Transcriptomic analysis of postmortem brain identifies dysregulated splicing events in novel candidate genes for schizophrenia

Abstract

The diverse spatial and temporal expression of alternatively spliced transcript isoforms shapes neurodevelopment and plays a major role in neuronal adaptability. Although alternative splicing is extremely common in the brain, its role in mental illnesses such as schizophrenia has received little attention. To examine this relationship, postmortem brain tissue was obtained from 20 individuals with schizophrenia (SZ) and 20 neuropsychiatrically normal comparison subjects. Gray matter samples were extracted from two brain regions implicated in the disorder: Brodmann Area 10 and caudate. Affymetrix Human Gene 1.0 ST arrays were used on four subjects per group to attain an initial profile of differential expression of transcribed elements within and across brain regions in SZ. Numerous genes of interest with altered mRNA transcripts were identified by microarray through the differential expression of particular exons and 3' untranslated regions (UTRs) between diagnostic groups. Select microarray results--including dysregulation of ENAH exon 11a and CPNE3 3'UTR--were verified by qRTPCR and replicated in the remaining independent sample of 16 SZ patients and 16 normal comparison subjects. These results, if further replicated, clearly illustrate the importance of Identifying transcriptomic variants in expression studies, and implicate novel candidate genes in the disorder.

Figure 1. Exonic Expression and Alternative 3′UTR Usage of CPNE3in: A) BA10; and B) CAUD

Microarray results of differential probe expression of Copine3 (CPNE3) in Brodman Area 10 (A) and Caudate (B) in postmortem brain tissue samples from normal control subjects (NC) (n=4) and individuals with schizophrenia (SZ) (n=4). The interaction of diagnosis and exon ID was highly significant in both brain regions; in fact, it was the only gene for which a Bonferroni-corrected threshold for significance of this term was met. *There was a statistically significant difference in probe-level expression between diagnostic groups at the most distal end of the 3′UTR in both BA10 (p=9.7e-4) and CAUD (p=4.0e-5), indicating that a truncated transcript may be expressed in SZ patients.
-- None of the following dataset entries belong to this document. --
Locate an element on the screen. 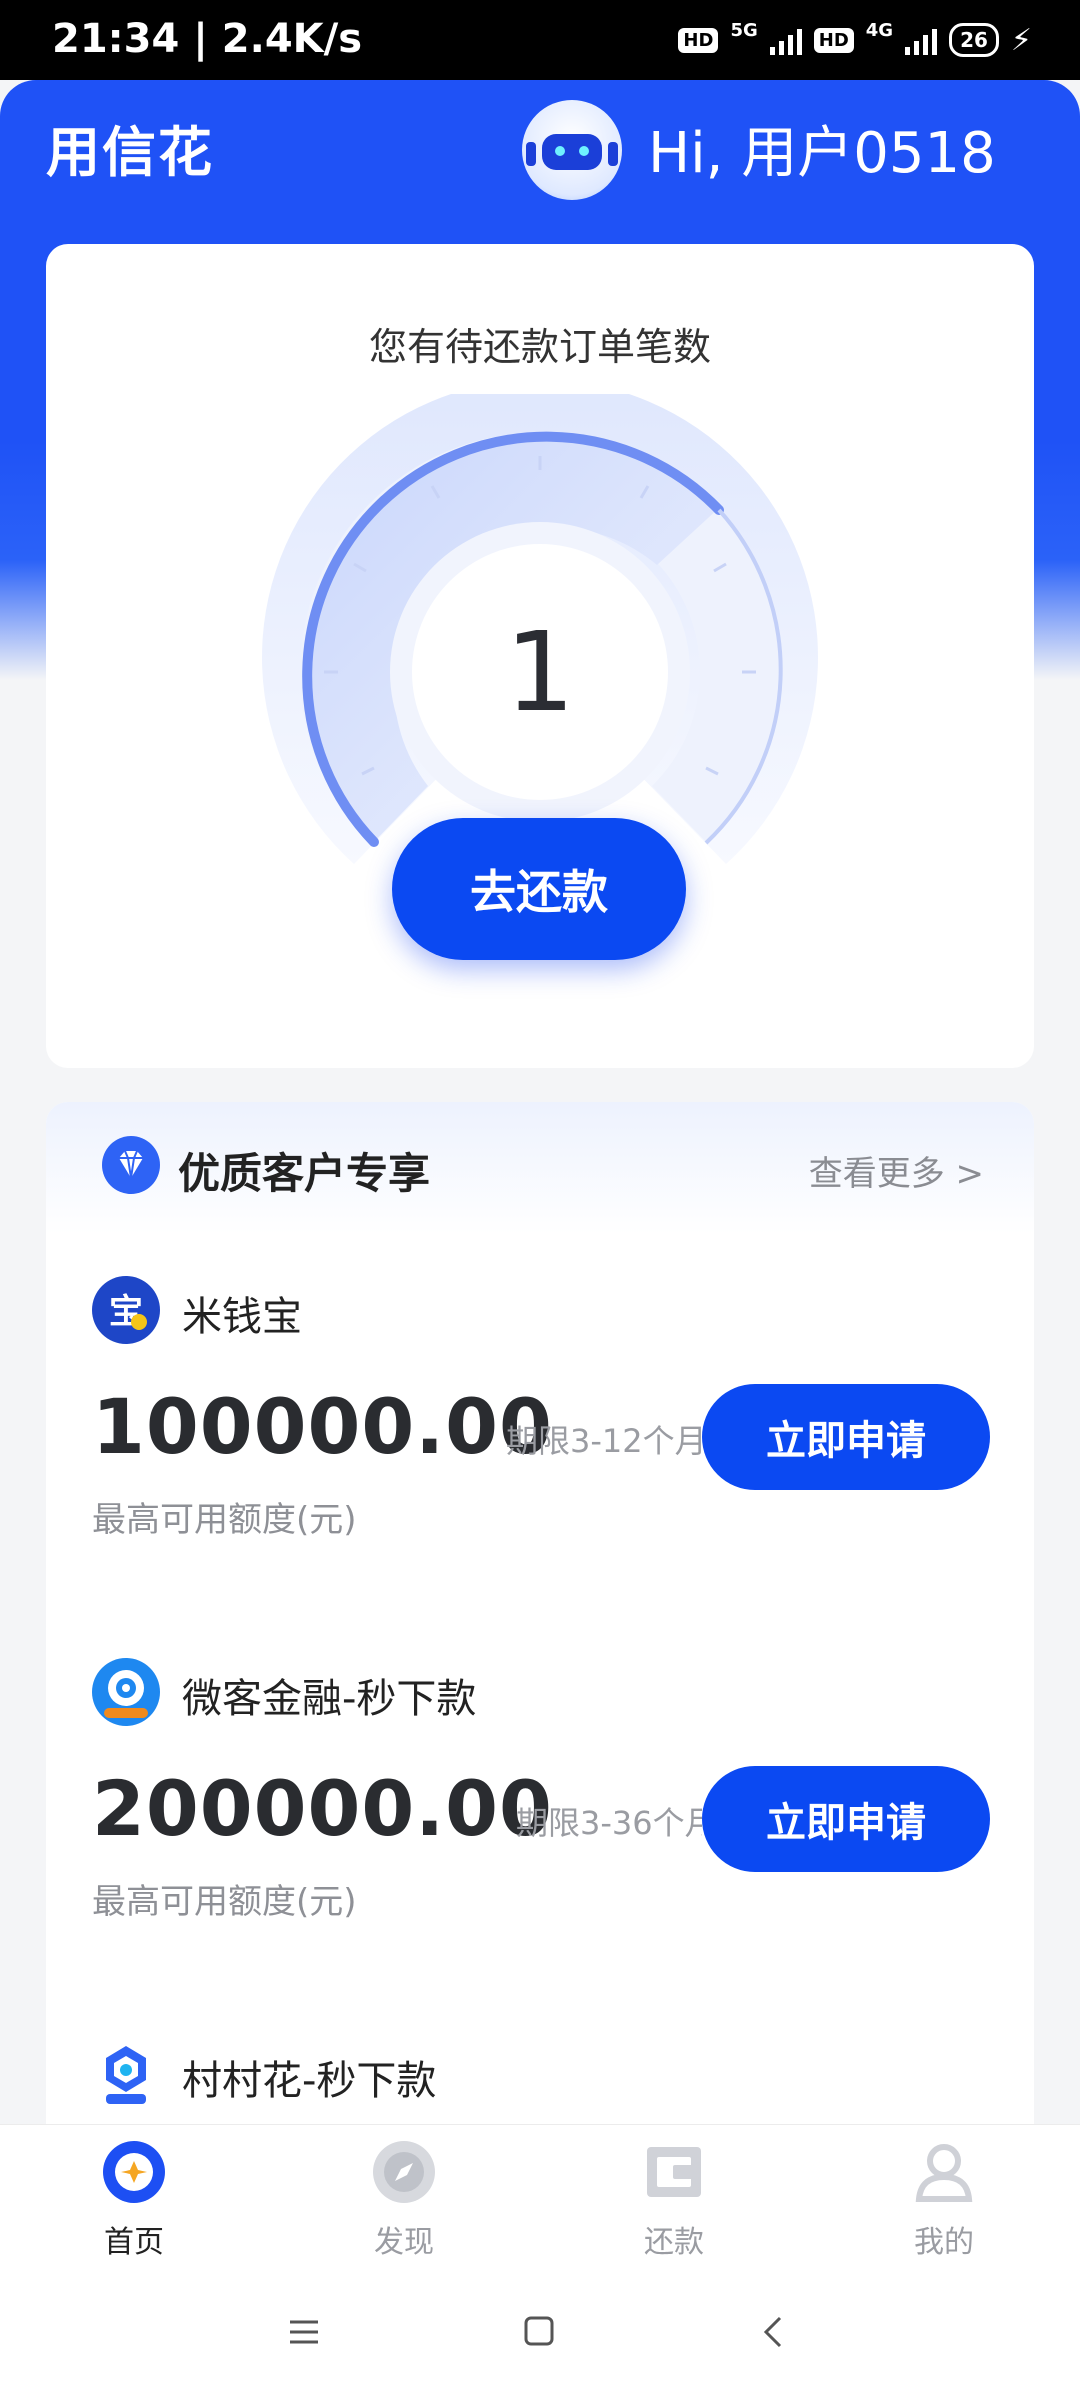  tab-label: 发现 is located at coordinates (404, 2242).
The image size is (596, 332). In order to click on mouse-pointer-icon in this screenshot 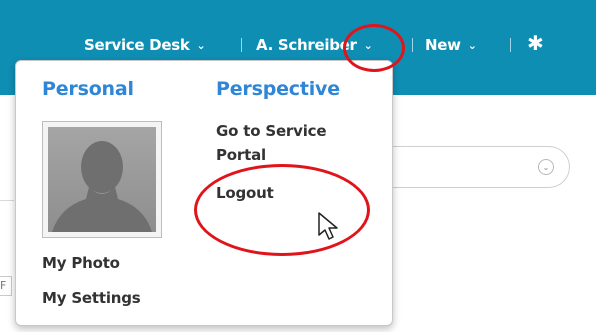, I will do `click(328, 226)`.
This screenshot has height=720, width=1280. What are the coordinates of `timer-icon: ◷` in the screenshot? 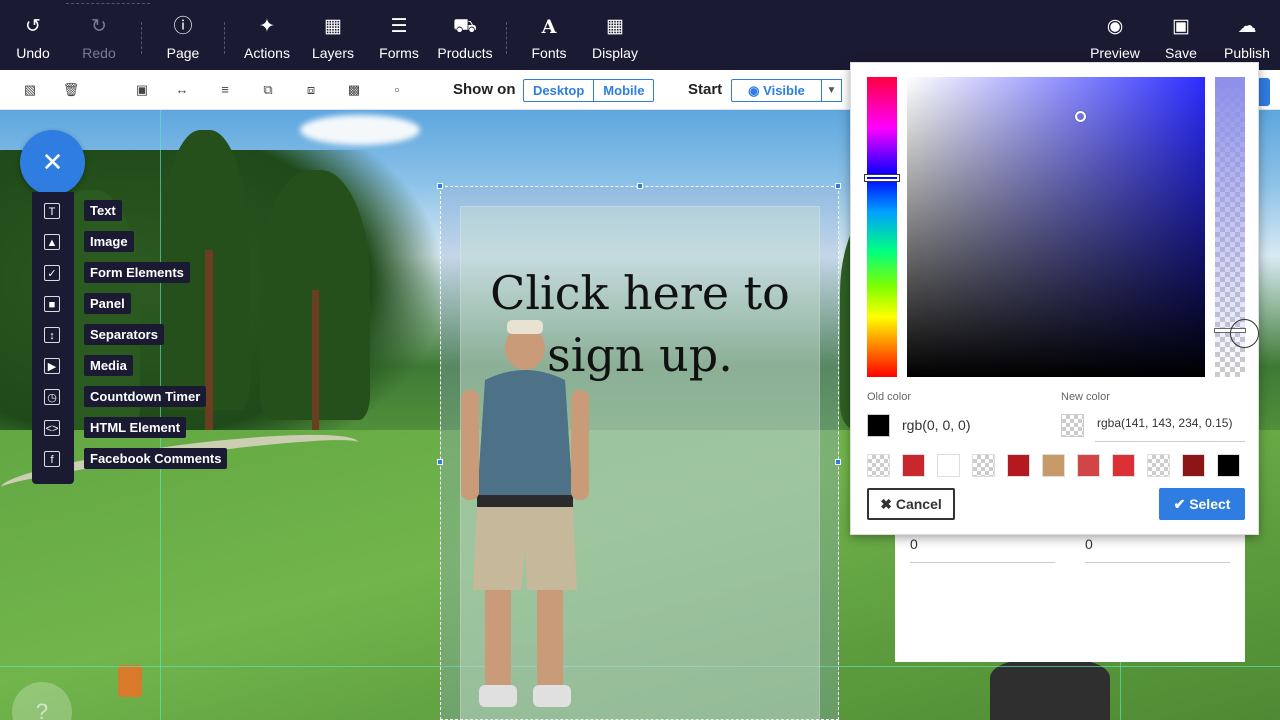 It's located at (52, 397).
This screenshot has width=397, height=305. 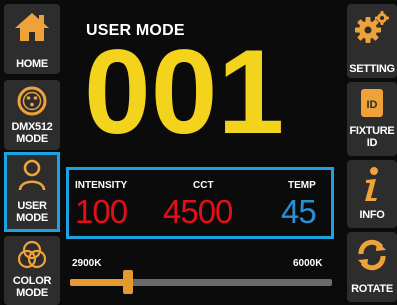 I want to click on dmx512-label-line2: MODE, so click(x=32, y=139).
Figure 2. Exonic Expression and Alternative Splicing of ENAH in: A) BA10; and B) CAUD

Microarray results of differential exon expression of Enabled Homolog (ENAH) in Brodman Area 10 (A) and Caudate (B) in postmortem brain tissue samples from normal control subjects (NC) (n=4) and individuals with schizophrenia (SZ) (n=4). The interaction of diagnosis and exon ID was significant only in BA10, not CAUD, indicating the possibility of regionally specific differential splice-variant expression between the groups. *There was a statistically significant difference in expression between diagnostic groups at exon 11a in BA10 (p=0.047) but not CAUD (p=0.489), indicating increased expression of the short (11a) isoform in SZ patients in BA10 only.